## START Data extract

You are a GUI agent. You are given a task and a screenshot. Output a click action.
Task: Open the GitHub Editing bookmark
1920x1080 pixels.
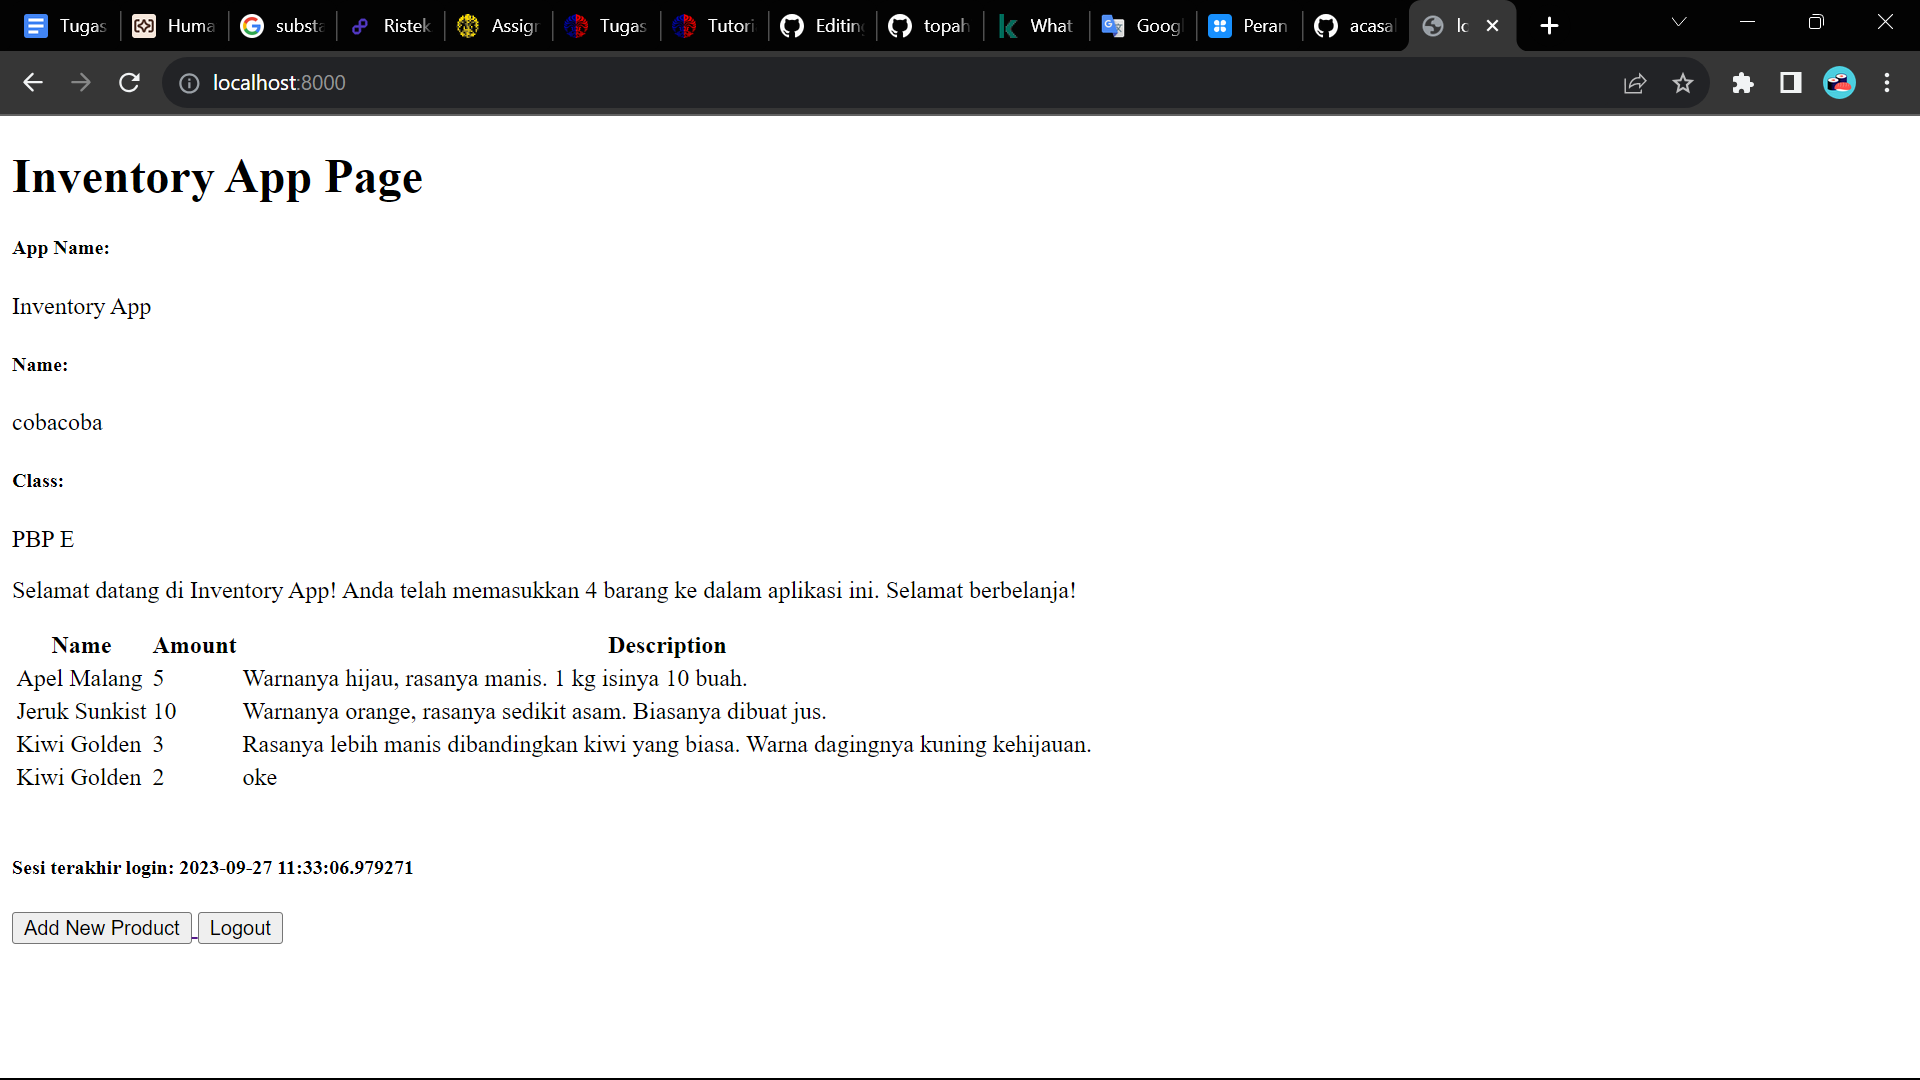coord(820,25)
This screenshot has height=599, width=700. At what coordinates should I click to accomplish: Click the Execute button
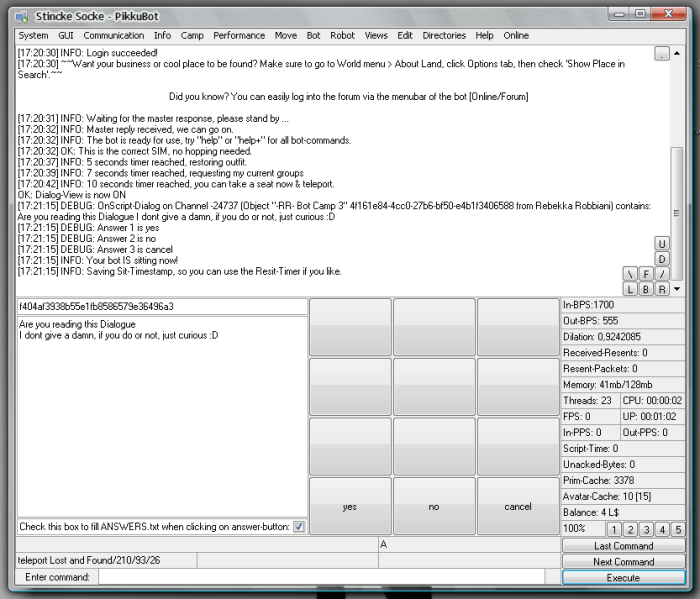(x=623, y=578)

## END Data extract

◆ What the task requires
Write out every line of the material above as a JSON list of strings, one string per line, skipping blank lines and leaving out the pictures.

◆ Completed exercise
[
  "You are a GUI agent. You are given a task and a screenshot. Output a click action.",
  "Task: Open the GitHub Editing bookmark",
  "1920x1080 pixels.",
  "coord(820,25)",
  "This screenshot has height=599, width=700. At what coordinates should I click to accomplish: Click the Execute button",
  "(x=623, y=578)"
]